After the success of the 3dRR workshop during the past ICCV 07 and ICCV09, we are pleased to organize the third edition of 3dRR in conjunction with ICCV 2011. This workshop will represent a great opportunity to bring together experts from multiple areas of computer vision and provide an arena for stimulating debate. Specific questions we aim to address include:
- What are suitable representations of the 3D geometry of object instances or classes which can be exploited for recognition?
- Can we expand known 2D spatial models (e.g. constellation models) to 3D?
Kinect: Combining Depth and RGB Sensors
- How can we represent and recognize object categories using both RGB and depth sensors?
- How can we estimate scene surfaces and physical interactions?
- How can depth and RGB data help extract object functional parts and affordances?

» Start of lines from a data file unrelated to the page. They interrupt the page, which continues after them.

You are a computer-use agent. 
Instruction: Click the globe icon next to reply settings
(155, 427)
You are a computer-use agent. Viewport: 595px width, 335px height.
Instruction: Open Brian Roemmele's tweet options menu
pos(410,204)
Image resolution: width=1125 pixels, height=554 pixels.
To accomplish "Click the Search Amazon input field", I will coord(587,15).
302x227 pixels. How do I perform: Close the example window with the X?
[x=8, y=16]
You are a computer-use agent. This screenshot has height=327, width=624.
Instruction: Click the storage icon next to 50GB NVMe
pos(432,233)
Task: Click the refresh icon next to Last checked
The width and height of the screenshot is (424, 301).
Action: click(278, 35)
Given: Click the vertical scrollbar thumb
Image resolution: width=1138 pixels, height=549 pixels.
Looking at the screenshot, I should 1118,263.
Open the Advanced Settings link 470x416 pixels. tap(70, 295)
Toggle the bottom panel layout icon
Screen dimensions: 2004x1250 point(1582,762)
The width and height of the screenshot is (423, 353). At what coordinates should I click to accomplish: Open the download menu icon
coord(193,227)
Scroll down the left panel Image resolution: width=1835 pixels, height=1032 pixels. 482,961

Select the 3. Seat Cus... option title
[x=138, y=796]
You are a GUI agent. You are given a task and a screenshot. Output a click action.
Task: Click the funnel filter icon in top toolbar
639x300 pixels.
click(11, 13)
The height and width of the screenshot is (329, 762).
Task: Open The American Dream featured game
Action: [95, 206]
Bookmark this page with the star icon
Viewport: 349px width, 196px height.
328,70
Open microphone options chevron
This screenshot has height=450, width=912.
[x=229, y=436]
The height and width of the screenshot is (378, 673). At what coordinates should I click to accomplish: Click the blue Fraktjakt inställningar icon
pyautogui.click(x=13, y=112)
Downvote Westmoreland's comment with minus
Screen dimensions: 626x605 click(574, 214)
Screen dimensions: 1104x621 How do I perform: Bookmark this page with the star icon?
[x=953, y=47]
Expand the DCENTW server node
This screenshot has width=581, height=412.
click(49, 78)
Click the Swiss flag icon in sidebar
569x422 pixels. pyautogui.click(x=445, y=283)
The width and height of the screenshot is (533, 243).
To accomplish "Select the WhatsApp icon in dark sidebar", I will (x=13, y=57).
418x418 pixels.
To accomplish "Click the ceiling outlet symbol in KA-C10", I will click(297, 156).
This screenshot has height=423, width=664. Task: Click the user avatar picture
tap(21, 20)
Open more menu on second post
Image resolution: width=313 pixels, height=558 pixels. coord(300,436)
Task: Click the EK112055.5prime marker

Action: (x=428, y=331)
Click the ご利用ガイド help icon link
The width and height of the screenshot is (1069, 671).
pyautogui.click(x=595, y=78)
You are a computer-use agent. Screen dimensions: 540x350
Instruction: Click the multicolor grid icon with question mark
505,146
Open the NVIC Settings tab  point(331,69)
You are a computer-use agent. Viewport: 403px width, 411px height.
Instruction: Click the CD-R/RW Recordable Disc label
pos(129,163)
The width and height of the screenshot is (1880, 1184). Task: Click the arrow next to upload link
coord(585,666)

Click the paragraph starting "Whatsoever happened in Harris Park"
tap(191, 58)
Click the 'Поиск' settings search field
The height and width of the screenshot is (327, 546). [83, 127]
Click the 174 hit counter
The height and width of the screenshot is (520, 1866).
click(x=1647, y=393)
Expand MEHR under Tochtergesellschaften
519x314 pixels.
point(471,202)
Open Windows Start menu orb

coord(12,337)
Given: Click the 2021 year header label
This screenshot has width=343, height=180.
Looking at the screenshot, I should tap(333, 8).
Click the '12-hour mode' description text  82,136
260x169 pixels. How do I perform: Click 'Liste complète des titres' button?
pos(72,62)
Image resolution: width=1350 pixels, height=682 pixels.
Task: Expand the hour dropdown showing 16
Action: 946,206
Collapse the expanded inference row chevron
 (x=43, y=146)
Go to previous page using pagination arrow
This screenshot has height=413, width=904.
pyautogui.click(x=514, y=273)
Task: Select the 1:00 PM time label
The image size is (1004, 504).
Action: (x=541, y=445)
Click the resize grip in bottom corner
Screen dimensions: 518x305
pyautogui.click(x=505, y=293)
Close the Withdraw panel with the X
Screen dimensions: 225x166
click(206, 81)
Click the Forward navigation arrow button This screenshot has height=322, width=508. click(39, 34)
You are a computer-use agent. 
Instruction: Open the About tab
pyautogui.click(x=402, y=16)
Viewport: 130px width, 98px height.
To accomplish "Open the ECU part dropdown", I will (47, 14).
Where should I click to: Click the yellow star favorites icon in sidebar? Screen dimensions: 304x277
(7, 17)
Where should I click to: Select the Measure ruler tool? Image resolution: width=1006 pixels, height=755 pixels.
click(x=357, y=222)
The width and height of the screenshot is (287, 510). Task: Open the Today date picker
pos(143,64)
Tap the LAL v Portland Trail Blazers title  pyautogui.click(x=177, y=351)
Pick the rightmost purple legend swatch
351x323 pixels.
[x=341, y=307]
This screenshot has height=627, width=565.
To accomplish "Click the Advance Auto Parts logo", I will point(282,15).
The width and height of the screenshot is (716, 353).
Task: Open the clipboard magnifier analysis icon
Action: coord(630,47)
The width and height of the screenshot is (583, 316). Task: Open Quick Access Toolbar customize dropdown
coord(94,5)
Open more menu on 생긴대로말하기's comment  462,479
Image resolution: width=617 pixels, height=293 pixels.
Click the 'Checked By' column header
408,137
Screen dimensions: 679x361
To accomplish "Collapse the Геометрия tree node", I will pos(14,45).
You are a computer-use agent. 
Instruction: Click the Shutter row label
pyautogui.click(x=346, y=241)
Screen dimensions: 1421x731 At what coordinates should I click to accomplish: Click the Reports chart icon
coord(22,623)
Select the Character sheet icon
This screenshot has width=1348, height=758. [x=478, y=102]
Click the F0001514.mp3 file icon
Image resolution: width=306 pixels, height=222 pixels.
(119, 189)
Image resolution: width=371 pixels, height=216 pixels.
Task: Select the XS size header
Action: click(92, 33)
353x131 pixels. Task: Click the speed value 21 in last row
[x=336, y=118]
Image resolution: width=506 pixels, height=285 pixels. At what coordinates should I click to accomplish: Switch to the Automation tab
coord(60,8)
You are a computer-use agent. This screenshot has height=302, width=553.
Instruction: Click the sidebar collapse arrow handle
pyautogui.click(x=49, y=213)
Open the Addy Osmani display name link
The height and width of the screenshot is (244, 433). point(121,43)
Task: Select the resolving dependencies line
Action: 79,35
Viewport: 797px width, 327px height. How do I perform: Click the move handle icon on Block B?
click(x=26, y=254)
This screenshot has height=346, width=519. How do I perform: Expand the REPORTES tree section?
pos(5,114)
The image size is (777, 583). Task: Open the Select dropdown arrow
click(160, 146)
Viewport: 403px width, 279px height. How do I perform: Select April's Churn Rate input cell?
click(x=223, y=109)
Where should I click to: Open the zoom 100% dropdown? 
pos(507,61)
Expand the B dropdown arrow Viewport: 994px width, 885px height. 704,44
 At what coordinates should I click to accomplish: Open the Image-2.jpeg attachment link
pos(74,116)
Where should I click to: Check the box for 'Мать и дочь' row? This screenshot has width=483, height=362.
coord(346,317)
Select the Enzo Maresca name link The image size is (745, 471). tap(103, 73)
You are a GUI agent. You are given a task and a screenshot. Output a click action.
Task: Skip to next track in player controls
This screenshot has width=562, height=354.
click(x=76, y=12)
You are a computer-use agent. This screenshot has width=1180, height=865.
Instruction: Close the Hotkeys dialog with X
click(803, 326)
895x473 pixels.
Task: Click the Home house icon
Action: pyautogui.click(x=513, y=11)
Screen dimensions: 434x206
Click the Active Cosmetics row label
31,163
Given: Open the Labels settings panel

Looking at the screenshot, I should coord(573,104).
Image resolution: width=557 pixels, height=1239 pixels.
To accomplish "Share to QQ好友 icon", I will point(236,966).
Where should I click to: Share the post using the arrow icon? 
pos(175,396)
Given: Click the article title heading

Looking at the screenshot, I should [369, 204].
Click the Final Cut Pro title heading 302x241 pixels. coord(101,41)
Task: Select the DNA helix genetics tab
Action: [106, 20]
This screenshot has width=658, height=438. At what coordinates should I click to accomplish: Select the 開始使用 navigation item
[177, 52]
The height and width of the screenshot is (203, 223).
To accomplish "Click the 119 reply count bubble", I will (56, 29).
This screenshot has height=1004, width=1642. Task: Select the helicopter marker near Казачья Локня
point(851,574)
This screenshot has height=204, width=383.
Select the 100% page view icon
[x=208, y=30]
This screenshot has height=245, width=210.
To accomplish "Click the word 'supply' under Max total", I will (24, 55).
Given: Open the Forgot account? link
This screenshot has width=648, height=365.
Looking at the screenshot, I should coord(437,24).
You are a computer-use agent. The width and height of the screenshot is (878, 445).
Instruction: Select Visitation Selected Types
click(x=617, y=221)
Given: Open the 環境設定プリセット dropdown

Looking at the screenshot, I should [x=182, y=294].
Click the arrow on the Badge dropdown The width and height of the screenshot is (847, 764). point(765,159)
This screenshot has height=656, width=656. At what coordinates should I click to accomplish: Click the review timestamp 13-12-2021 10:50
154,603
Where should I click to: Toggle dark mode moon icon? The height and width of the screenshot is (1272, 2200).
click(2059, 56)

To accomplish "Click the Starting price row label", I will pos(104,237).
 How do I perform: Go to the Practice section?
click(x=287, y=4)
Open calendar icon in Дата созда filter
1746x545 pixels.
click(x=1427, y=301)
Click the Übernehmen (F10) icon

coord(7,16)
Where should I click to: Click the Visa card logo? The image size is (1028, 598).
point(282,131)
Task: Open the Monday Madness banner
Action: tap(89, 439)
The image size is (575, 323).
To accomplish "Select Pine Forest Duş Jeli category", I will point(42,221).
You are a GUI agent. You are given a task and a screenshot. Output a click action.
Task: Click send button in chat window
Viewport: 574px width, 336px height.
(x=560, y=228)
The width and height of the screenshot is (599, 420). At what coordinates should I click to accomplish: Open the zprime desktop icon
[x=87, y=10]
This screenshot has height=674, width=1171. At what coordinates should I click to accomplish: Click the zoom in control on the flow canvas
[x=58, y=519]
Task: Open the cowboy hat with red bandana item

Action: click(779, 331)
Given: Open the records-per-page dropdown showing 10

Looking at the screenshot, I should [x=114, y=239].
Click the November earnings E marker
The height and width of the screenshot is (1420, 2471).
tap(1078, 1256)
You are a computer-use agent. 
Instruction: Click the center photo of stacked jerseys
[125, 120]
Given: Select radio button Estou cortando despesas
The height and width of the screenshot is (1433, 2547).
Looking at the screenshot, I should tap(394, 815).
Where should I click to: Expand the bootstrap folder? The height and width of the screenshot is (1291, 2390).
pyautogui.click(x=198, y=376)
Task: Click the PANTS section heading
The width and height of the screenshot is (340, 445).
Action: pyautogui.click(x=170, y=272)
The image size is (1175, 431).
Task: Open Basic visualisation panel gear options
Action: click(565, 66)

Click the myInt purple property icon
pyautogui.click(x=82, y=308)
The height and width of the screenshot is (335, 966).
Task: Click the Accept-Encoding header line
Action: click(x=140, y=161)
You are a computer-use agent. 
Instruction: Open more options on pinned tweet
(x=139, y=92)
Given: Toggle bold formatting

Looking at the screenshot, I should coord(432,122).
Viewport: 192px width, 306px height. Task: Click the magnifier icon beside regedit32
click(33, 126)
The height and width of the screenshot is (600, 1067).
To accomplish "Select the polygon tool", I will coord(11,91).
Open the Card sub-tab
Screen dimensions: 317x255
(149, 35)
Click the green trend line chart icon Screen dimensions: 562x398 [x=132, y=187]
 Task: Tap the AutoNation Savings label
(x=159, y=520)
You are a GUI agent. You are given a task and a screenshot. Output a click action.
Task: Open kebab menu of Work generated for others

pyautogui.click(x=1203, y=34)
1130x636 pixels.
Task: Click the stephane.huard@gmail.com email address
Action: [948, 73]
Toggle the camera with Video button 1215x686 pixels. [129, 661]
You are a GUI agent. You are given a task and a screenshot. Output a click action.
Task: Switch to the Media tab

Reconstruction and Recognition
- Can recognition and reconstruction be run simultaneously to enhance each other?
- How much does 3D information help?
- How detailed does the 3D representation need to be in order to achieve satisfactory recognition?
- How can we represent and infer the depth and orientation of surfaces and free space in indoor and outdoor scenes?
- How can alternative representations, such as depth maps and surface layout estimates, be combined to improve robustness?
Spatial constraints and contextual recognition
- How can we use/explore different degrees of 3D spatial constraints (e.g. ground plane) for recognition?
- How can 3D spatial constraints be used for joint recognition of scenes and the objects within?
- What can we learn from what we know about our own visual system? How do we humans represent 3D objects or the 3D environment? Can this inspire computational work?